- Data excerpts:
=== Section Start ===
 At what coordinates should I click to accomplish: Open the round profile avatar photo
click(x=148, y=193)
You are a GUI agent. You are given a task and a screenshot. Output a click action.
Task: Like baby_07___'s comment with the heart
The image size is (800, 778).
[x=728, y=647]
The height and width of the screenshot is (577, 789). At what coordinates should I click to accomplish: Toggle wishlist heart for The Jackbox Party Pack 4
=== Section End ===
=== Section Start ===
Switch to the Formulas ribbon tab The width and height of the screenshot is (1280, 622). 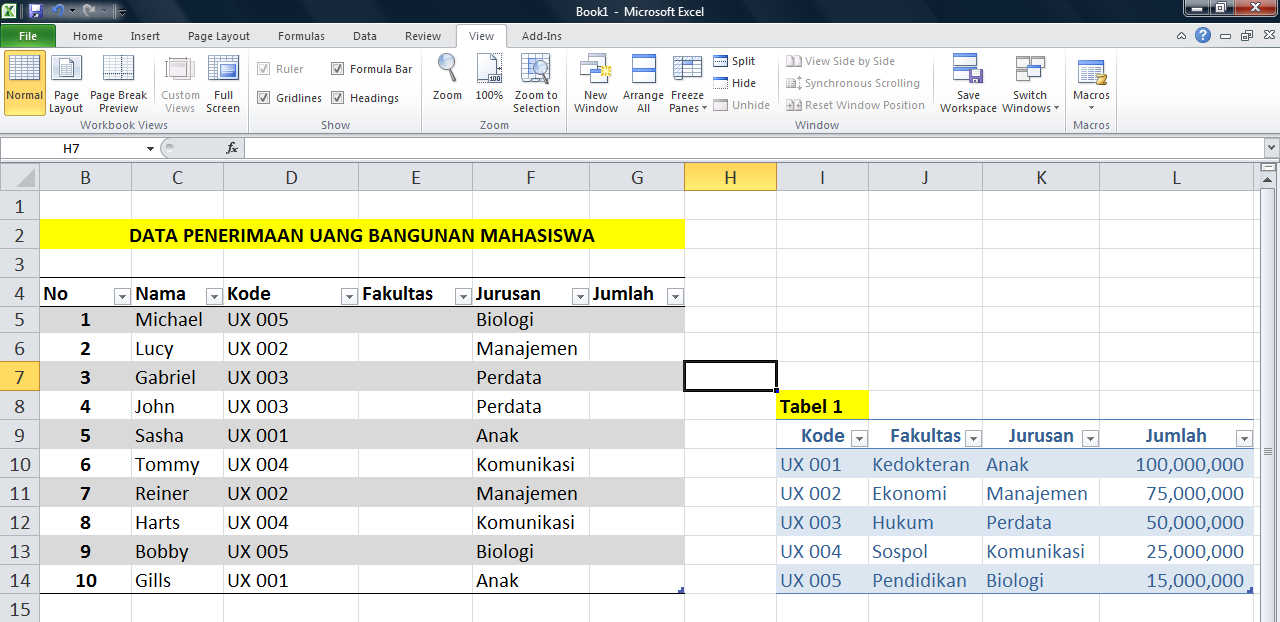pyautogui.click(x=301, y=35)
=== Section End ===
=== Section Start ===
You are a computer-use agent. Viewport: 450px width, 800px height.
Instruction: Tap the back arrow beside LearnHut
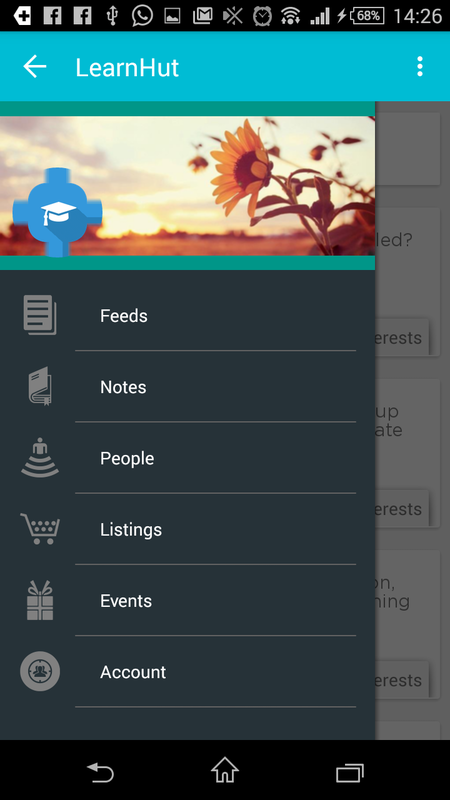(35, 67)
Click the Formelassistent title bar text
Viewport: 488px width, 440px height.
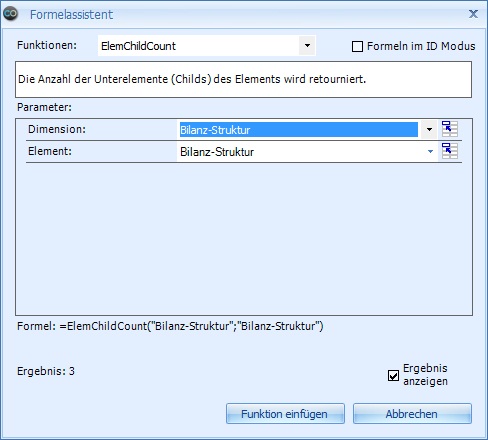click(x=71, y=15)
=== Section End ===
- Problem statement: Among the lines above, return each one holding the string "agent".

- Written reply:
You are a GUI agent. You are given a task and a screenshot. Output a click action.
You are a computer-use agent. Viewport: 450px width, 800px height.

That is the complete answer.